New LCUB facility ready
Lenoir City Utilities Board by the end of the month
will become fully operational in its new facility off Creekwood Park
Boulevard.
LCUB General Manager Shannon Littleton said most of
administration has made the move to the new location, while customer
service and crews in gas, water, sewer and electric will relocate
within two or three weeks.
The payment center will close at 5 p.m.
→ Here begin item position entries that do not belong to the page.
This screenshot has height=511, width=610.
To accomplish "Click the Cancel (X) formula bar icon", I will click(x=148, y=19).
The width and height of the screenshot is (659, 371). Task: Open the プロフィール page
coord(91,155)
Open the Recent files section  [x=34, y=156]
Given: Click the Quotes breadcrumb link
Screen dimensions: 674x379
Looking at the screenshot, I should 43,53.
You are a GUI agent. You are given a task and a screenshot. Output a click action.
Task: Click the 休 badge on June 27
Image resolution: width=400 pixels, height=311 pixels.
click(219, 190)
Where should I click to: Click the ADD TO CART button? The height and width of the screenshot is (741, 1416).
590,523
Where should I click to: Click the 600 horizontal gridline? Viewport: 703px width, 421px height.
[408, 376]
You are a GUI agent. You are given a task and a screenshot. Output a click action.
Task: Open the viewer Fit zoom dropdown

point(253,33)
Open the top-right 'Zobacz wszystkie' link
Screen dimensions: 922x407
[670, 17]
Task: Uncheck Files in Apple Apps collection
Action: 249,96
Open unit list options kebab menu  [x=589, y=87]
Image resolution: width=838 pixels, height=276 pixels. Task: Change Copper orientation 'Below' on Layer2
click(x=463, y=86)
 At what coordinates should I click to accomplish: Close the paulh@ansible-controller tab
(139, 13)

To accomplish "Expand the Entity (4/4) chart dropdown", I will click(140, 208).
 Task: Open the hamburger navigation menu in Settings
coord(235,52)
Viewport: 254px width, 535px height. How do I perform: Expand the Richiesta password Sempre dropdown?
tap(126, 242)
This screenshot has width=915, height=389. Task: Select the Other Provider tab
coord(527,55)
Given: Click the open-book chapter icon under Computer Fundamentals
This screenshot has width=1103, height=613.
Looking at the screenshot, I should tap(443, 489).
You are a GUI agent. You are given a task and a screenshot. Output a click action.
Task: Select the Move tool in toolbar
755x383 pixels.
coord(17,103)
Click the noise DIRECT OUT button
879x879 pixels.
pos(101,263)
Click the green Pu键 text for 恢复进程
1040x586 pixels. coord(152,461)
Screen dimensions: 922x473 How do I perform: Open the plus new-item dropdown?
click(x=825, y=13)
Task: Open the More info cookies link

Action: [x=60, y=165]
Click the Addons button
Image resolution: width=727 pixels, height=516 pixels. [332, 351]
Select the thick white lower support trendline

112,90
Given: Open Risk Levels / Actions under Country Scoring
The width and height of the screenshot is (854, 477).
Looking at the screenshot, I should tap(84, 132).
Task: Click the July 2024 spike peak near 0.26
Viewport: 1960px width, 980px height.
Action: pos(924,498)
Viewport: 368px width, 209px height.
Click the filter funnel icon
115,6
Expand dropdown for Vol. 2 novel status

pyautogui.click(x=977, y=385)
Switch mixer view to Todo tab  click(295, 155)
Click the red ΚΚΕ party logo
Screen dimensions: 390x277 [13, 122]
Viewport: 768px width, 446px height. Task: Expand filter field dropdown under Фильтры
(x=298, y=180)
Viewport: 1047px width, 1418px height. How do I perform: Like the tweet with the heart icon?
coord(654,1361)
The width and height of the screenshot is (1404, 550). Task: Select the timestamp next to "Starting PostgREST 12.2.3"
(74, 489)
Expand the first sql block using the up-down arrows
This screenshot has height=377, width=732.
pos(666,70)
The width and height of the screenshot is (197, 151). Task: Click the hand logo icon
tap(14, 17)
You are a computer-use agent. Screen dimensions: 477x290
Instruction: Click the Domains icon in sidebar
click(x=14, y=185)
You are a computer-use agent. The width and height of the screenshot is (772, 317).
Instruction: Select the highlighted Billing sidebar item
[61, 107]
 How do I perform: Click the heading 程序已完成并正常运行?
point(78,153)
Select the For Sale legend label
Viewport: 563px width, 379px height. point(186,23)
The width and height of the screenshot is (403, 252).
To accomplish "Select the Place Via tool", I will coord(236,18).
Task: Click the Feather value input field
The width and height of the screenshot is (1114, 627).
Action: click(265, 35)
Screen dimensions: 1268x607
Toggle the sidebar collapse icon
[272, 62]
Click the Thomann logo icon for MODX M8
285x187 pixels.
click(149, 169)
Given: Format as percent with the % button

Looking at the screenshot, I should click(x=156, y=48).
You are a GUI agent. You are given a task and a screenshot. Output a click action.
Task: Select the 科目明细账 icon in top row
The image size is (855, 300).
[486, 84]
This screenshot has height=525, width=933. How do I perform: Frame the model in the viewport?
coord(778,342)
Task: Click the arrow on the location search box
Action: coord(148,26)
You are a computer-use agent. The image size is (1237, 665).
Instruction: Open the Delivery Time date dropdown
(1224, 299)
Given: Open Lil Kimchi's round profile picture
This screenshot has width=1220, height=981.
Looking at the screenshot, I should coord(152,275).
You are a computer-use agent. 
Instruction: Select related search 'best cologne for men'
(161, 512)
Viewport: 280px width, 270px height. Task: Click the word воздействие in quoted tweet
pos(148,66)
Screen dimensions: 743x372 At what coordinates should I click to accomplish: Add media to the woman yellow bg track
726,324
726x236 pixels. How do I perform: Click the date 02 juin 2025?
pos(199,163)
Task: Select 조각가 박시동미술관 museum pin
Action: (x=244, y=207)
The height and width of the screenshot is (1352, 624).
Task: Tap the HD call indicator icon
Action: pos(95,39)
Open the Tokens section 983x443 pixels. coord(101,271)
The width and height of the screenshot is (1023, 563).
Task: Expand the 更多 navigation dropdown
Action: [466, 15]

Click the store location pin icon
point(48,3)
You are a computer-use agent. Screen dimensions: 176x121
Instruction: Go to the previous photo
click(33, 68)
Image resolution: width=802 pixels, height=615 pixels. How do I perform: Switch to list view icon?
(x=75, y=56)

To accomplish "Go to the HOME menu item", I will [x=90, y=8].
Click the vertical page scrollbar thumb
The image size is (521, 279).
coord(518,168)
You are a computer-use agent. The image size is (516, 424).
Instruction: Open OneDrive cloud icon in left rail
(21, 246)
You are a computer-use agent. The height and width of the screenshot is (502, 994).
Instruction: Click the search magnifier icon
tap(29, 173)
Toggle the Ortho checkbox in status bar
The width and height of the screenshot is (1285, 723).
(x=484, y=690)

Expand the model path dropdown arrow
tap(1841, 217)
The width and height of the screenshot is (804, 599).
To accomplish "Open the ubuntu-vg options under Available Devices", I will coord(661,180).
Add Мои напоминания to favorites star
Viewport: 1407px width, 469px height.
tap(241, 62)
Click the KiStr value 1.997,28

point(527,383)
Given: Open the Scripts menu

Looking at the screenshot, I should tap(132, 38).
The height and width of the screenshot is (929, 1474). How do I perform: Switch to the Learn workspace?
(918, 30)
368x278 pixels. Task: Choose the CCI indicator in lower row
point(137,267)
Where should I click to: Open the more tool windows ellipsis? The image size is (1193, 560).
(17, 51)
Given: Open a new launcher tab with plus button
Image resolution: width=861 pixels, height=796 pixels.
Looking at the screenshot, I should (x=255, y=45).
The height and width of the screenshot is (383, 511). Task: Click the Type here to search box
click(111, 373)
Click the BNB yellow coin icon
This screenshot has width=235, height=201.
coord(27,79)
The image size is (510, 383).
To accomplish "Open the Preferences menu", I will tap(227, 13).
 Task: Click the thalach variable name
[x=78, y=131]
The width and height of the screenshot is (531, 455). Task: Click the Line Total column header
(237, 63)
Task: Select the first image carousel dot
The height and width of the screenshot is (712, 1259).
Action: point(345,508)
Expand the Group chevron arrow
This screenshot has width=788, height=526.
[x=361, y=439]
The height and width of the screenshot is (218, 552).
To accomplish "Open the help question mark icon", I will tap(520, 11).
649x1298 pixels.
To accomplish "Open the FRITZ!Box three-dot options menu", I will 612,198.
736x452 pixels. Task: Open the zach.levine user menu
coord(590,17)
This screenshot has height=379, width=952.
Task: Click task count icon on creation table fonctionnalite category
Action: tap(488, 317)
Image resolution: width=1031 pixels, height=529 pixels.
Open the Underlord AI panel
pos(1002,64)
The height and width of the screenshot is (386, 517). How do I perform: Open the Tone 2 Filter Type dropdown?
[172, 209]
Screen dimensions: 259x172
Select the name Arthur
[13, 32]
Friday for
normal business, according to a sign posted outside the downtown
building.
“The downtown office drive-through will remain
open for more than likely up to six months,” Littleton said.
“We’re working on an agreement with Athens Federal (Community) Bank
in downtown Lenoir City that they’ll also be taking payments for us,
so we’re not going to vacate downtown and leave our customers
stranded in that area that like to do business from the downtown
perspective.”
The bank partnership will go into effect in 30-45
days, Littleton said.
“We wanted to have somewhat of a presence downtown
and be able to allow people to pay their bills, and we have people
who do this already,” Eddie Simpson, LCUB vice chairman, said. “You
can pay your bills at SunTrust (Bank), you can pay them at ...
United Community (Bank).”
Residents can also pay bills at the new facility when
customer service becomes operational Monday, Littleton said.
Littleton believes the new facility will greatly
enhance the customer experience.
“The relationship they have with our call center is
going to allow customers to be more informed about their services,
how to adequately utilize their services and conserve their
services,” he said. “We’ll have these meeting rooms that you see
here to meet with customers on a one-on-one basis.
“Also, just the proximity of this building’s going to
get us in many cases 15-20 minutes better response time to customers
for outages and serve those needs,” he added. “... All the equipment
and I guess the applications that we’ve been working on for so many
years now, they’re now going to be utilized now in this building
from our fiber that we’ve got deployed from this building, to the
software that’s been installed in this building.”
The new center will allow LCUB representatives to see
every circuit in real time through a large map placed on the control
center wall. Littleton said the center can “drill down into the
mapping” for outages.
“If we had an outage going on, it’ll tell us the pole
number, the location,” Littleton said. “It’ll predict what’s
happened, what device has been affected. So it pinpoints the issue
immediately and our crew ... is going to have this same information
in their vehicles.”
Relocating equipment since August has gone rather
smoothly, but Littleton said the effort still had challenges.
“We’ve been planning 12 months for this move,”
Littleton said. “It just didn’t happen in the last 60 days. So now
we’ve executed our plan. Yeah, it’s been tough, but it’s gone
flawlessly at this point.”
Construction on the $42 million facility has been
underway for two years.
“I am elated actually with how the building has
turned out,” Simpson said. “The technology and such is bringing us
finally into the 21st century. It should have been done years ago,
but we’ve saved money and put back money and paid everything off so
when we started building that building we were totally debt-free,
and that’s a fact. Our utilities were debt-free.”
A grand opening is scheduled for 11 a.m. Jan. 26
at 7698 Creekwood Park Blvd.
Old building use?
City officials will need to determine what to do
with the old LCUB building once the move is complete. Littleton
said LCUB has been in talks with the city for further use.
“We’ll probably work together on it. I’ve
actually been in contact with (Tennessee Valley Authority) on
disposal of that building,” Littleton said. “Disposal from TVA’s
side, we’ve just got to protect our ratepayers’ investment
because obviously the ratepayers have money invested in that
building. ... I think the mayor has got some plans for
redevelopment. I don’t know the details of those, obviously, but
he’s not going to let it remain vacant, I promise you that.”
Lenoir City Mayor Tony Aikens said hopes are to
make a move on the property within the next 90 days after LCUB
completely relocates.
“They were supposed to have finished moving this
week and so I’m hoping — but I can tell you that I do have
somebody that I’m talking to,” Aikens said.